*** Block opens ***

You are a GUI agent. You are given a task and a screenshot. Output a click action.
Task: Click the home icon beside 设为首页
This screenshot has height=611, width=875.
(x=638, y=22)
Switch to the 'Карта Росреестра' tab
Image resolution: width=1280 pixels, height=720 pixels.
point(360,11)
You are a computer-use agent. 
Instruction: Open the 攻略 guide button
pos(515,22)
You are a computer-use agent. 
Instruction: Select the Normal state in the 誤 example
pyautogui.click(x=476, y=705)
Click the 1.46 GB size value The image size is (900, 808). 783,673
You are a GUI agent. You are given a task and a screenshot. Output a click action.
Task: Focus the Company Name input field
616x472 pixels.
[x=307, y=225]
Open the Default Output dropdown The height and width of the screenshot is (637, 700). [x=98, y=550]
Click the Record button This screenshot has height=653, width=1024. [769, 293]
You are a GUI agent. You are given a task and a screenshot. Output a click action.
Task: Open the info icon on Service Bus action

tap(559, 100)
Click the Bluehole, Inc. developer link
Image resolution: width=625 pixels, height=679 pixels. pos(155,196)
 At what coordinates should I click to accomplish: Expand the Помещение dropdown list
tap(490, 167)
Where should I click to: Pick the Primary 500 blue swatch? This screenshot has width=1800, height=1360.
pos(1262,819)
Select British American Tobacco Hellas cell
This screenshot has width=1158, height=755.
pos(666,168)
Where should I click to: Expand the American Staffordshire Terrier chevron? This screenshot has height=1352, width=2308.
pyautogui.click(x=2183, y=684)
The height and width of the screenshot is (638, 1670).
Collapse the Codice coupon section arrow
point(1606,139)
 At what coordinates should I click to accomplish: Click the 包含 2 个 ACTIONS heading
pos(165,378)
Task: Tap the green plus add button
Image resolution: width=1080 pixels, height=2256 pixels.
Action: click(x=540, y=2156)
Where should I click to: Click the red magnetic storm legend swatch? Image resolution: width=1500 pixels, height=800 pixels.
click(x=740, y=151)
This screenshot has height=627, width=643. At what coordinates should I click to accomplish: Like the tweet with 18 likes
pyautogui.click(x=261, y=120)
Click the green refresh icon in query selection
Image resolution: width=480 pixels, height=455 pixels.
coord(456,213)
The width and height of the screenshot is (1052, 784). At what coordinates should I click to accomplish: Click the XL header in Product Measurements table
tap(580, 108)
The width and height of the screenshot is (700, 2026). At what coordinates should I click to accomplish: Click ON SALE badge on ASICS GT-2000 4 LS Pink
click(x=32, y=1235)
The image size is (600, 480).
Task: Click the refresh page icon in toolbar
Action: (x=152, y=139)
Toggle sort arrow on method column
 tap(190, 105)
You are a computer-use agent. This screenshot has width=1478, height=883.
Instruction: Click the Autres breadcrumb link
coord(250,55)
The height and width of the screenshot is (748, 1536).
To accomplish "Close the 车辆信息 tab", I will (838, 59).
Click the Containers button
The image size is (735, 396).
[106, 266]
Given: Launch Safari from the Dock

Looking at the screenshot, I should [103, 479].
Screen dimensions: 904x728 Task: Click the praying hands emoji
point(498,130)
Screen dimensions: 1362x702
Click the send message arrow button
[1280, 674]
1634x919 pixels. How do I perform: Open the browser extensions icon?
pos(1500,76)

*** Block closes ***

▸ WORK ORDER
Pull each line containing the word "green" out of the data above.

▸ YOUR SOLUTION
Task: Tap the green plus add button
Click the green refresh icon in query selection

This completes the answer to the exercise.